Developments in the Science and Systems to Improve Robustness to Adversarial Attacks on Artificial Intelligence

Location

Information Directorate, RI/Information Directorate/Information Systems

opportunity location
13.20.03.C0136 Rome, NY 134414514

Advisers

name email phone
Alexander Joseph Aved alexander.aved@us.af.mil 315-330-4320

Description

Artificial Intelligence (AI) and specifically Machine Learning (ML) have enabled many new classes of intelligent devices, from self-driving and lane correcting automobiles, to passenger and military airplanes, Magnetic Resonance Imaging devices and other healthcare advances. Early research addressed basic properties, structure and applications of AI. However, as AI has become more pervasive, more treatment has been given to its security and robustness. Many of these enabling ML constructs are vulnerable to be manipulated by adversarial examples to produce incorrect results.

 

Defenses against adversarial attacks on AI have received a great deal of attention recently, particularly for the image recognition domain. Attacks against AI include crafting adversarial samples at test time and poisoning the training set, the latter including “backdoor” attacks which attempt to plant insidious trojans into AIs.

 

This research has two main research thrusts, or opportunities:

 

1. This thrust seeks both to apply and to extend defenses to protect AIs for data domains of interest, including video sequences, time series, LIDAR, and network traffic data, and for commonly used recurrent neural network architectures such as LSTMs. Of interest are related problems of data security and integrity, and application of adversarial AI and other machine learning techniques to problems such as verifying AIs that are used as numerical solvers for systems of PDEs (model verification), e.g., for solving power system equations, and to use of AI for software verification. This includes (1) development of theory and defense against adversarial attacks to AI and ML, and (2) cyber/physical protection for cloud computing, centralized and extended to the edge.

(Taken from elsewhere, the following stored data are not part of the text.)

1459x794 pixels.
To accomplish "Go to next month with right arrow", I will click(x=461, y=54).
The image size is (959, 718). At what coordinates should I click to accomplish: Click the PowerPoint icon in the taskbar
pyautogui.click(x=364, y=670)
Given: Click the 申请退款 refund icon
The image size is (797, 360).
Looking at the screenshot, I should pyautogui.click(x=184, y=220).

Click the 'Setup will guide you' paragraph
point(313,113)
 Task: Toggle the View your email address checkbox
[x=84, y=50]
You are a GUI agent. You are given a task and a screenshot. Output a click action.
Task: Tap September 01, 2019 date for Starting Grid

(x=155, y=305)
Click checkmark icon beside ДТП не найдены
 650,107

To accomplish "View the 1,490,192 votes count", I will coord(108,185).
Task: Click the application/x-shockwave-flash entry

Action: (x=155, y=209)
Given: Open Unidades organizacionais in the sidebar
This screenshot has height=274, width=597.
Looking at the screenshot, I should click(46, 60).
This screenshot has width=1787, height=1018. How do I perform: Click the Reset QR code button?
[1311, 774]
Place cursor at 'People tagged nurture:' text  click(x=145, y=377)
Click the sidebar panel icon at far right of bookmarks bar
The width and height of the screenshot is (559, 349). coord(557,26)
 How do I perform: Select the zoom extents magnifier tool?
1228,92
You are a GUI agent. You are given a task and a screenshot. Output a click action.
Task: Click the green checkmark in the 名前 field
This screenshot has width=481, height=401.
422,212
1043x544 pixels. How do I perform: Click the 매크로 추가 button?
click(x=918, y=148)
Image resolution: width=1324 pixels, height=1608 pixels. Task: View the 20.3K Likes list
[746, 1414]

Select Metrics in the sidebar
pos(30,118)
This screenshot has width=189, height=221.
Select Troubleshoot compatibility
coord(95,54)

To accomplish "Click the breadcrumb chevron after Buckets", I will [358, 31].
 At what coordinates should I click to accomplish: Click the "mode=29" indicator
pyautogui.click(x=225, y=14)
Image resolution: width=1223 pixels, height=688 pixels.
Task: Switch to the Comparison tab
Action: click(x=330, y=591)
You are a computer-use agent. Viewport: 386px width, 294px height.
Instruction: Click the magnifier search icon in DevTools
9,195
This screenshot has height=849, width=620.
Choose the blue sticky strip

2. Aerial avionic cyber-physical systems (CPS) are dynamic data driven systems which rely on various sensors (e.g., electro optical, synthetic aperture radar and infrared) and statistical machine learning models with real-time feedback loops, to operate. To empower cybersecurity and information security of aerial mission and control systems, new tools and paradigms must be developed for next generation of cyber-assurance technology. Safety, security and enabled functionality of high-assurance aerial CPS must be guaranteed by means of information assurance, information security, data quality and resiliency to adversarial attacks. This thrust seeks to research and develop mitigations to (1) attacks perturbing the input to the target ML system at different acquiring stages, and (2) mitigations with consideration to finite computational resources and real-time system response times, and (3) analytics pertaining to target detection, shape recognition and tracking. 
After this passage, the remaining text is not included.